Memoir and Family History as Stories Well Told
Biff Barnes
A reader of the Ask the Book Doctor Blog recently asked, “What's the difference between narrative nonfiction and memoir?”
It's an important question for family historians as well as memoirists.
Bobbie Christmas, book editor, author of Write In Style (Union Square Publishing), and owner of Zebra Communications responded, “All memoirs [family histories] and biographies are considered narrative nonfiction...”
For authors seeking contracts terminology is important. Slotting the book – the industry term for how to market the book and shelf it in the bookstore – is essential in pitching a book to an agent or publisher.
For authors who are planning to self publish the term is not so critical, but what is important about what it says about what makes a good memoir or family history.
The key word is narrative. Merriam – Webster online say it's “the representation in art of an event or story.” Too often memoirists and family historians see themselves as writing a historical record, or as just reporting the facts.
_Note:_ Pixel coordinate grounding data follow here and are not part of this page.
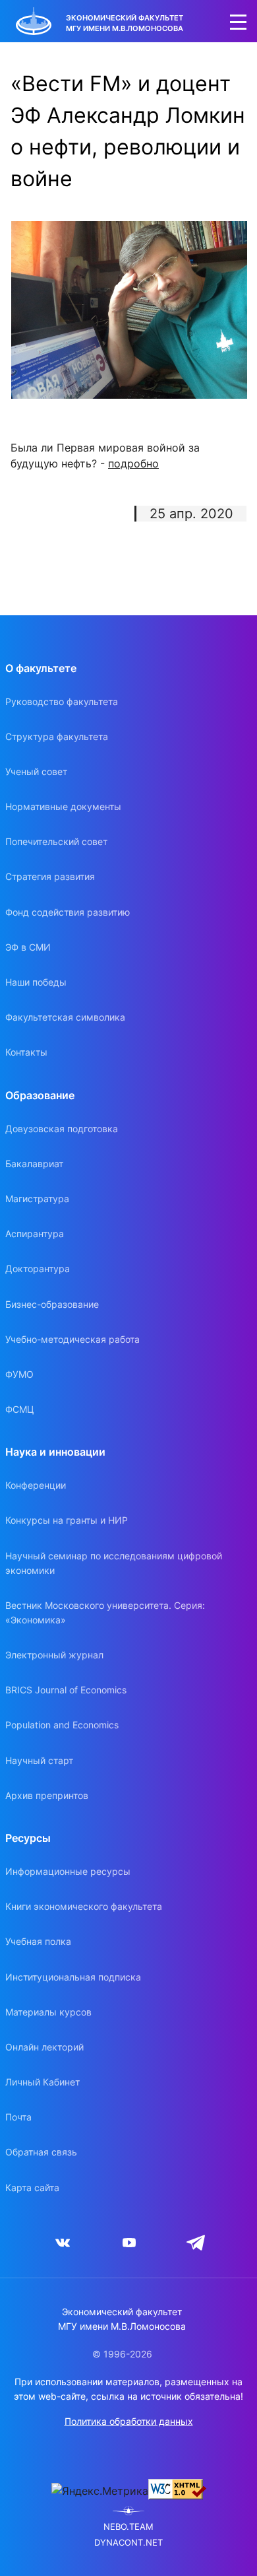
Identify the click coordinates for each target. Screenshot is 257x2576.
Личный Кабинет (42, 2081)
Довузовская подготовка (61, 1128)
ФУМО (19, 1374)
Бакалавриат (34, 1163)
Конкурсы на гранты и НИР (66, 1520)
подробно (133, 463)
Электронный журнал (54, 1654)
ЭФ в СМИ (28, 947)
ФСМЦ (19, 1409)
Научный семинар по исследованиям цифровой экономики (113, 1563)
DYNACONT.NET (128, 2543)
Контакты (26, 1052)
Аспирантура (34, 1233)
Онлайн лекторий (44, 2046)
As a historian myself, I would suggest that the narrative style of a writer like David McCulloch or Barbara Tuchman a generation earlier, who present history as a story is far more pleasing to readers than authors who employ a purely factual, academically reportorial style.
Christmas advises, “Well-written memoirs [and family histories] include vignettes or scenes with beginnings, middles, and ends and include action, dialogue, narrative, settings, and other elements of fiction to make readers feel as though they are watching the story unfold.”
The family historian who tells the stories that lie behind the facts of pedigree charts and GEDCOM files can draw readers into her account. That's why genealogy research should always be accompanied by the search for family stories to bring ancestors to life. It's also why we often advocate employing the techniques of creative non-fiction to make tell those stories more vividly.